He finishes his tea in one gulp. “Look on the bright side,” he grins. “This really narrows our search down.”
He reaches out, takes her power away.
~
Sitting cross-legged on cracked earth, looking up at the sky. “Have you contacted any of the other Superusers?”
That lag again, presumably while they process Bertrand's words for hazardous attachments. “No,” says the alligator on the left, wearing a black turtleneck. “When we first queried the City, your name was on top of the contact list. Alphabetically ordered.”
“Good,” says Bertrand. “There are four of us. I’ll discuss the matter of the Copy with each of the other three individually.”
The one on the right scratches his jaw with a claw. He nods.
“How are things going on your end?” says Bertrand.
A pause, then two grimaces which are meant to be smiles. “We are taking a different approach.” The one on the left. “Not so interested in the who but more in the how.”
“And?”
“Confidential.”
Bertrand sighs. “Of course it is.”
A bit of lag, then the alligator on the right says, “How familiar are you with your City's history?”
“Quite a bit, I suppose,” says Bertrand, shrugging, “considering I'm part of the older generations.”
“But not the first, am I right?” Scratching his jaw again.
“No,” says Bertrand. “Not the first.”
A flicker in their window, as if they've cut out a part of the transmission. The two heads look at each other, briefly. “What do you know about the first generation of citizens?”
“Only what they’ve chosen to share.” Bertrand thinks, tries to remember, his mind accessing unused pathways. “The City’s readme contains their notes.”

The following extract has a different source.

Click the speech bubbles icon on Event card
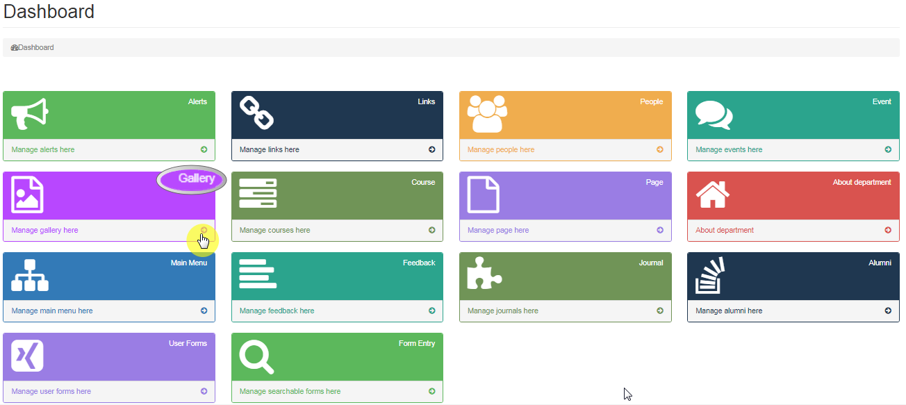This screenshot has height=405, width=906. (714, 115)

They nod. “We've seen the readme. Says the first generation founded this City by diverging from a bigger settlement. Took a bit of nanotech and launched it into space, regardless of direction. Do you know more, Bertrand?”
“I don't.” He shakes his head. “Why do you want to know? How's this relevant?”

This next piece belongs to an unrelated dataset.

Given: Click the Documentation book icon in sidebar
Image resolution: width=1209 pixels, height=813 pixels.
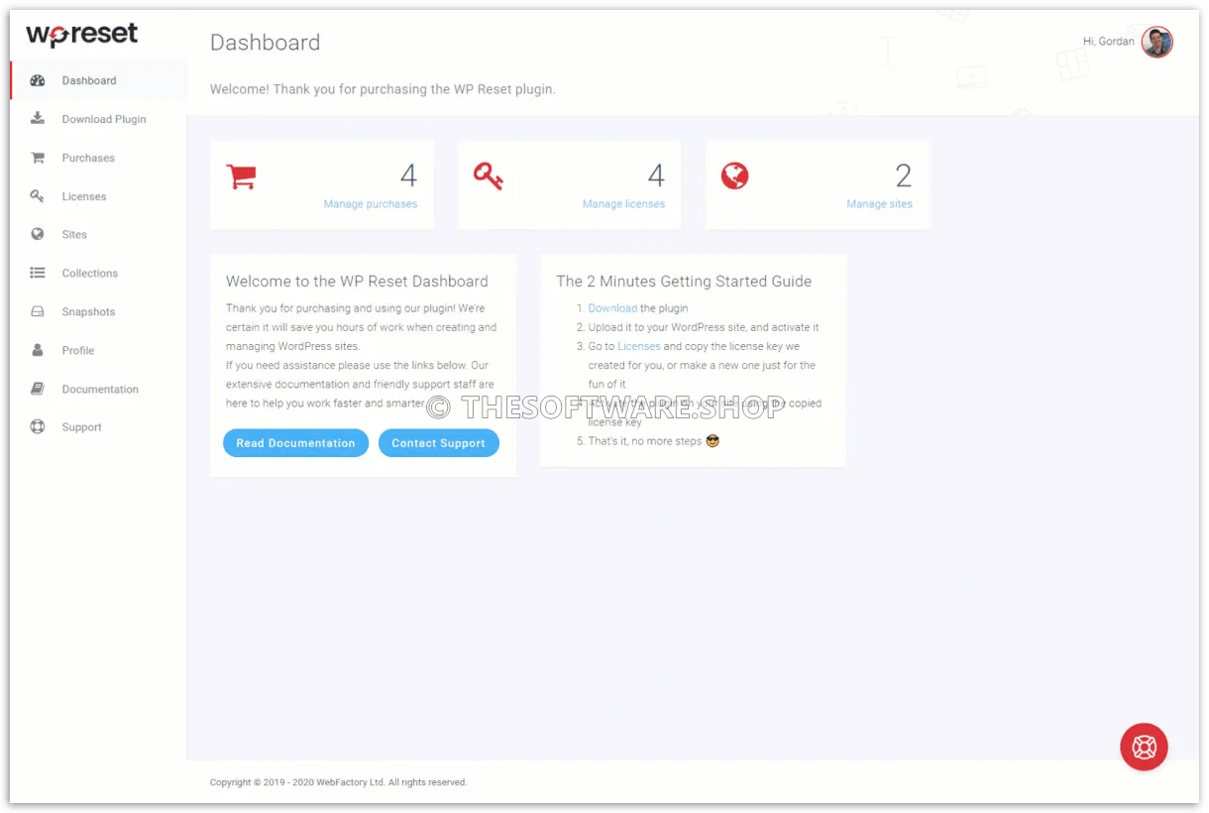Looking at the screenshot, I should (x=37, y=389).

Flicker. A cut out. “Thank you,” says black turtleneck. “That's all we wanted to know.”
~
“What did the bastards say?” Mathilde stands next to the kitchen sink, drinking tea.
He sends her a brief thought, summarizing his conversation with the bureaucrats.

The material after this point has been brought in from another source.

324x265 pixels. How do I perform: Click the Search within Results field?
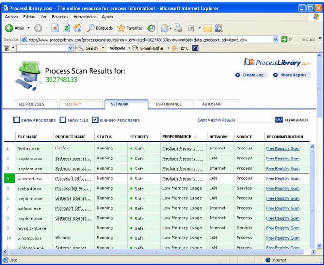click(255, 120)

“Huh?” She frowns behind the tea cup. “Why the heck they care about our history?”
“Weird, isn’t it?” Bertrand rummages through a closet in the far side of the hut. He pulls out a brown cowhide hip flask, unscrews the lid and takes a sip. He shudders.
“What's that?”
“Something to keep us warm. Come on, we're leaving.”
Mathilde sets the empty tea cup in the sink. “Actually, I’d rather get back to—”
“Please,” he says. “Don’t let me face the other Superusers alone.”
“But you’re such a fun bunch.”
He offers her his hand. “Please?”
Arms folded, her dozen eyebrows raised. “Who are we seeing first?”
“I figured we better start with the oldest. The bear.”
“Oh, goodie,” she says, sounding like she'd rather deal with the hazardous memes themselves. Sighing, rolling all her eyes, she accepts his hand.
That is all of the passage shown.